Le perlustrazioni si sono estese successivamente anche in Calabria, per poi scoprire, nel primo pomeriggio, che in realtà Sciuto era andato sulle pendici dell’Etna, nel casolare di un suo zio in contrada Trigona, a Trecastagni, dove si era impiccato. Sul muro sono state trovate le scuse di Antonino ai figli e ai genitori, con scritto “vi voglio bene”. Nell’auto dell’assassino, una Fiat 500 con la quale era scappato dopo aver sparato 6 colpi a Vanessa, sono stati ritrovati bossoli di calibro 7.65, compatibili con l’arma del delitto, ancora non trovata.

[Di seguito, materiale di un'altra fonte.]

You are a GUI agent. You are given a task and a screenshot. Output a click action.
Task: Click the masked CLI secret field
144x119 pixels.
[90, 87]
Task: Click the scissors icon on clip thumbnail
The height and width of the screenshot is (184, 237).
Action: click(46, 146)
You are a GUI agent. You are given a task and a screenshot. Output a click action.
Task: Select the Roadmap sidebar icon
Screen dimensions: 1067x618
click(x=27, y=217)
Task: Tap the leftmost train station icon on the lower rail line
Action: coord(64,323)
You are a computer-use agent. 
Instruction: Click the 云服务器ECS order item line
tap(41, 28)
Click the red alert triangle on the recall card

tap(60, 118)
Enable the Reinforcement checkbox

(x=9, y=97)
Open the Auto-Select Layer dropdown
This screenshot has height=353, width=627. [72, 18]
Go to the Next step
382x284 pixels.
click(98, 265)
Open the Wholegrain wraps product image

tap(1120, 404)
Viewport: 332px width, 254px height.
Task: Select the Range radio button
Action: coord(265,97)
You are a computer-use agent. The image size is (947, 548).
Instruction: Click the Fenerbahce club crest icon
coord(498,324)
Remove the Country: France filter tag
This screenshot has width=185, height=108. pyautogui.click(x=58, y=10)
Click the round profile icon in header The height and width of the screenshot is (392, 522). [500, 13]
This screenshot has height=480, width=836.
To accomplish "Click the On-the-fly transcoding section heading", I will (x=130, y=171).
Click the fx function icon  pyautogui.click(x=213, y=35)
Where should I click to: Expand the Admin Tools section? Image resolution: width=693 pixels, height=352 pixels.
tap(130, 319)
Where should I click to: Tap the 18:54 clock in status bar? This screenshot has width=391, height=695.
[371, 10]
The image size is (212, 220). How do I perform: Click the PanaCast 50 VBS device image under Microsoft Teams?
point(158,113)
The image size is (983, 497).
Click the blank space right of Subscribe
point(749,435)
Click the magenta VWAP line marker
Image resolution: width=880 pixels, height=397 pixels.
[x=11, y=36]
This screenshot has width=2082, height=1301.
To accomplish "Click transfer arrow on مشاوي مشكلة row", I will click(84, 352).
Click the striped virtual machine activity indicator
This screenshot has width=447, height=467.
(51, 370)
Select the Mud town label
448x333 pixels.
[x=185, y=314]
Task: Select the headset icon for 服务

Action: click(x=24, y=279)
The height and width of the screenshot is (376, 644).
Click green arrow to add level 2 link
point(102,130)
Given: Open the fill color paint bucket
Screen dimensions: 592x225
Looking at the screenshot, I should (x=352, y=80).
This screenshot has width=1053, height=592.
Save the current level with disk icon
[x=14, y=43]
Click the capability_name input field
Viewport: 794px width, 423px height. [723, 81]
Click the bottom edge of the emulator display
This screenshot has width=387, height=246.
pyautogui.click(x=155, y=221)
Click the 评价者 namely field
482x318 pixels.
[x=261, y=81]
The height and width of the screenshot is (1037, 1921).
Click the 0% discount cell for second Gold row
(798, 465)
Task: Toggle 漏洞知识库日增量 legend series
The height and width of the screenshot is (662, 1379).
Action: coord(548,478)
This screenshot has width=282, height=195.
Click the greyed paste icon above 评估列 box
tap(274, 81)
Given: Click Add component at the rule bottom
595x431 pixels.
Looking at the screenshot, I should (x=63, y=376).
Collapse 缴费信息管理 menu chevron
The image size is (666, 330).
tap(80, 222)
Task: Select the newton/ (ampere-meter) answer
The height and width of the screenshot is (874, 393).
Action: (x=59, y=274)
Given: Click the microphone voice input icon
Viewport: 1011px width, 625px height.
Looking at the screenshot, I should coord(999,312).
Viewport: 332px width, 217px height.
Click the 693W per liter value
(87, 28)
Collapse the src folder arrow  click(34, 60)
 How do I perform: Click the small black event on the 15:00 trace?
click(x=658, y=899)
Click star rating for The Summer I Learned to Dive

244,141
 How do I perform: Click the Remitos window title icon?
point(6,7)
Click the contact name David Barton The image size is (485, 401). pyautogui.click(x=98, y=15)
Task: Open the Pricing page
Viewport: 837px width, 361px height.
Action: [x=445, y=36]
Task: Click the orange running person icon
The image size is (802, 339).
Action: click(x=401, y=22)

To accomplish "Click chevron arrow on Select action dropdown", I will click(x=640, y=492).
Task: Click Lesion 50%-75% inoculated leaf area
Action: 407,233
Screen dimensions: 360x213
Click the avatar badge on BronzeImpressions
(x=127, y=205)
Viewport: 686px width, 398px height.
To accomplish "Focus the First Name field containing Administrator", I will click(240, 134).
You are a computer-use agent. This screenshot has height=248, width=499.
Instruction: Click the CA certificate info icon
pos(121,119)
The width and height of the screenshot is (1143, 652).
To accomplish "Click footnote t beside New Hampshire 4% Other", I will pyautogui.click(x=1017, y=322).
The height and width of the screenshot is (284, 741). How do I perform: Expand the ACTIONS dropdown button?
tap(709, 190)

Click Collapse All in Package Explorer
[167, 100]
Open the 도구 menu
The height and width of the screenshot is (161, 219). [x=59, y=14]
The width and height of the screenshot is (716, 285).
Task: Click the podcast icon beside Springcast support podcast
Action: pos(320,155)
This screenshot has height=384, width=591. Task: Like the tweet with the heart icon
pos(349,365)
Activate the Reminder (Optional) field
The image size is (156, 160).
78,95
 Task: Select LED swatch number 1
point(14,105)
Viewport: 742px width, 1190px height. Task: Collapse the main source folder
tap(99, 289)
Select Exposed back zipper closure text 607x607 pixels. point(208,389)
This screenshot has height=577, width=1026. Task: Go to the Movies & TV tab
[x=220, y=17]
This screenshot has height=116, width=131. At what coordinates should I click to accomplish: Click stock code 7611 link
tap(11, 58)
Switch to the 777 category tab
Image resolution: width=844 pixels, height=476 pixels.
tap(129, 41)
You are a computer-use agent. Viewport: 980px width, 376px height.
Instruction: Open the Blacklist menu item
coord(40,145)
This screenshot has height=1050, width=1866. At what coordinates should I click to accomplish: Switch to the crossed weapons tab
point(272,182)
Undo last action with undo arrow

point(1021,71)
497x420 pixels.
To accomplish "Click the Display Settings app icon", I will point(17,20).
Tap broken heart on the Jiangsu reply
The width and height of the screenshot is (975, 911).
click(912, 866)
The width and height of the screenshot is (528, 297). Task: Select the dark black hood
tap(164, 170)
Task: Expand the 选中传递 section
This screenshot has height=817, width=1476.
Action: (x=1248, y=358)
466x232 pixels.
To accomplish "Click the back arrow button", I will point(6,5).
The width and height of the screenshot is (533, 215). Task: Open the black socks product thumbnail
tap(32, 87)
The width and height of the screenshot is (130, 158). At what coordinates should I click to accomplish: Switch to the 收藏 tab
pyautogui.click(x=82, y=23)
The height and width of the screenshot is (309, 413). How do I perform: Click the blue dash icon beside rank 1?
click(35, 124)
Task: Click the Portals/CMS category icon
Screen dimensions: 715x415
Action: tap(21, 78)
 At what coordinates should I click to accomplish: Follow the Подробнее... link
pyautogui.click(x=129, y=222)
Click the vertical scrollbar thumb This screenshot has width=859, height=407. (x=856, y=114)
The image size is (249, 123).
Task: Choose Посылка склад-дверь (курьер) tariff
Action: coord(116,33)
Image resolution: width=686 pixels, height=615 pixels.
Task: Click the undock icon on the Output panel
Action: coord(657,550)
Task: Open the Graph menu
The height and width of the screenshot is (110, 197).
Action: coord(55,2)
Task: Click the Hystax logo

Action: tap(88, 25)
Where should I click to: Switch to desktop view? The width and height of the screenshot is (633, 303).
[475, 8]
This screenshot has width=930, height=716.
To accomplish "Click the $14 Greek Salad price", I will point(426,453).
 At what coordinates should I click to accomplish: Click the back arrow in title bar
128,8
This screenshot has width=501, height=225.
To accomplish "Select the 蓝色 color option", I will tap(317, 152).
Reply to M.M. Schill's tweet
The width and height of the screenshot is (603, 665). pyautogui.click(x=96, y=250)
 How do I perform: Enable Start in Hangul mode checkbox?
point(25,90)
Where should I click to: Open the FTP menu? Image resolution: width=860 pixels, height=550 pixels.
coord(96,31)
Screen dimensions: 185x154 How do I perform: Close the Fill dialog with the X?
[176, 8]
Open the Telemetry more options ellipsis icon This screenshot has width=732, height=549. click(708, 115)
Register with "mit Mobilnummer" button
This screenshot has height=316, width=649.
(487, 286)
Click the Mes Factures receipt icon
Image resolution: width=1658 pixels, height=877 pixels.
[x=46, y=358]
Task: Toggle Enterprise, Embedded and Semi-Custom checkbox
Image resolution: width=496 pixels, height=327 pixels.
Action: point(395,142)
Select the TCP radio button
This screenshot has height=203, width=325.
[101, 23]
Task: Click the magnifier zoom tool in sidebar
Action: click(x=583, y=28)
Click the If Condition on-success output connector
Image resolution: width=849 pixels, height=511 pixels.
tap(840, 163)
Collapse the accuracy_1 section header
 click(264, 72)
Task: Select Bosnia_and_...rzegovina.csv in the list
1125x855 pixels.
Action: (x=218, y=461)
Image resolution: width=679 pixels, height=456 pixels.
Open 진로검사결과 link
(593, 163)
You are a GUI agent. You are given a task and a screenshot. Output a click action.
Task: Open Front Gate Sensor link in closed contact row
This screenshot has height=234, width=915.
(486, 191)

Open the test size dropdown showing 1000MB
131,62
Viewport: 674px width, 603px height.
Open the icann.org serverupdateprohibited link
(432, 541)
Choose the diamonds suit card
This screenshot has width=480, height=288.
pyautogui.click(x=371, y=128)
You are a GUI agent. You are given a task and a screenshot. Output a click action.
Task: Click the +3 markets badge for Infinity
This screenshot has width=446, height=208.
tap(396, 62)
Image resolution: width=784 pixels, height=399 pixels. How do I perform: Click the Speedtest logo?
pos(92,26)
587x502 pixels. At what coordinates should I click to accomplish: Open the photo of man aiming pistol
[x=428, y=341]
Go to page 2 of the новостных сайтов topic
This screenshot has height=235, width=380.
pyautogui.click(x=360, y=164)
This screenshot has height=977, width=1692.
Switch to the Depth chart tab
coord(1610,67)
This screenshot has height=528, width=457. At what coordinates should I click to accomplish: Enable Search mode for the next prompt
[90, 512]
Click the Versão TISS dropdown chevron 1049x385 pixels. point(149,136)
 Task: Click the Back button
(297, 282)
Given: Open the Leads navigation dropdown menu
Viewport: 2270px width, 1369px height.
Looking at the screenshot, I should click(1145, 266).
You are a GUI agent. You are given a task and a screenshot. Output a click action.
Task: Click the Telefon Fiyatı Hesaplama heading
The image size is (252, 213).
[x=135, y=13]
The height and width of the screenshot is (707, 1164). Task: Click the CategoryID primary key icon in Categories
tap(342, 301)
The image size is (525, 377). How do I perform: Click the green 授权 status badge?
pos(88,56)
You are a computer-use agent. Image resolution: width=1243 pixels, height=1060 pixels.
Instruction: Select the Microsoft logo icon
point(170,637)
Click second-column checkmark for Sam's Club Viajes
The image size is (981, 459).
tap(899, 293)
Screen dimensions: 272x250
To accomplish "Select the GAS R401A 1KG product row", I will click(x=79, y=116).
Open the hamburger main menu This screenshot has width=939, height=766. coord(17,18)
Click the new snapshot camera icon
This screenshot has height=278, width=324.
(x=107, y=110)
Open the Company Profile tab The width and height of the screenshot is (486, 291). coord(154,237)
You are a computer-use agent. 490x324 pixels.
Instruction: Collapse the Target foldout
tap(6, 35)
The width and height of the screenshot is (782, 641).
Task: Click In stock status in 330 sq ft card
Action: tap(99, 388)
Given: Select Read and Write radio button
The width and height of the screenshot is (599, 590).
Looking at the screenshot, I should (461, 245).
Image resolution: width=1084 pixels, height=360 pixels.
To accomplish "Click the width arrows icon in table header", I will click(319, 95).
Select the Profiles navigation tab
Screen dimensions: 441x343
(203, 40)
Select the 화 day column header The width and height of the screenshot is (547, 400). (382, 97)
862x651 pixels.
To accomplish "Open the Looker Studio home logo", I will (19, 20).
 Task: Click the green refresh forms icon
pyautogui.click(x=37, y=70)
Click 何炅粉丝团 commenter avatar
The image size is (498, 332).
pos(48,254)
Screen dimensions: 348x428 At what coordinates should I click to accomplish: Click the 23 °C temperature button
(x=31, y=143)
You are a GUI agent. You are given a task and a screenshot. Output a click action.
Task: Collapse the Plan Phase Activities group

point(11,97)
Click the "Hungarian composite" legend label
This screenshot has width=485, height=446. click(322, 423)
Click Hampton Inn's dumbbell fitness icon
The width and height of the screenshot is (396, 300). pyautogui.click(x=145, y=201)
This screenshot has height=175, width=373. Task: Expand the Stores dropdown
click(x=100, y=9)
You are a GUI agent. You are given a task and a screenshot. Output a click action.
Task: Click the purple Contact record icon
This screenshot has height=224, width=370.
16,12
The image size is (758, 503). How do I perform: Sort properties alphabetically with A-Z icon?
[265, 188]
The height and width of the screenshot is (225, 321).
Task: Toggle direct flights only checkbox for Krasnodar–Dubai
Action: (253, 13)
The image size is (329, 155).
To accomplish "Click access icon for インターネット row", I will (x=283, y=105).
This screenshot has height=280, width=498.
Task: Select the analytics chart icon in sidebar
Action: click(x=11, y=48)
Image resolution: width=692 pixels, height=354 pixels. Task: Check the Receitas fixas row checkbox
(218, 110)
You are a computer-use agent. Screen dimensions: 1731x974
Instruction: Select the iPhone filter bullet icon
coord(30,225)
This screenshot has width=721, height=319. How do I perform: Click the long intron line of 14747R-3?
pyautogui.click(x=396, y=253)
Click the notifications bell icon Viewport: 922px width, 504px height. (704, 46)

Su Facebook un’amica di Vanessa ha affermato «Quante volte ti mandavo messaggi, “stai attenta Vane, ho paura” e tu “tranquilla non mi fa niente è solo geloso”. Facevi solo casa e lavoro, una ragazza tranquilla, buona, gentile, educata. Ho un grande senso di vuoto, di angoscia». «Ti avvisavo ogni sera: “stai attenta che si apposta sotto casa nostra”» scrive un’altra sua amica che aveva cercato di metterla in guardia. Sciuto sui social 4 anni fa aveva addirittura pubblicato una foto di un uomo che puntava una pistola alla testa di una donna, e inoltre sotto uno dei suoi post aveva scritto “io non dimentico nulla, aspetto solo il momento giusto”.

Sono in molti a pensare che l’uccisione di Vanessa Zappalà sia una sconfitta dello Stato, come tutti i casi di femminicidio annunciato, e che siano state prese misure inefficaci che andrebbero rafforzate.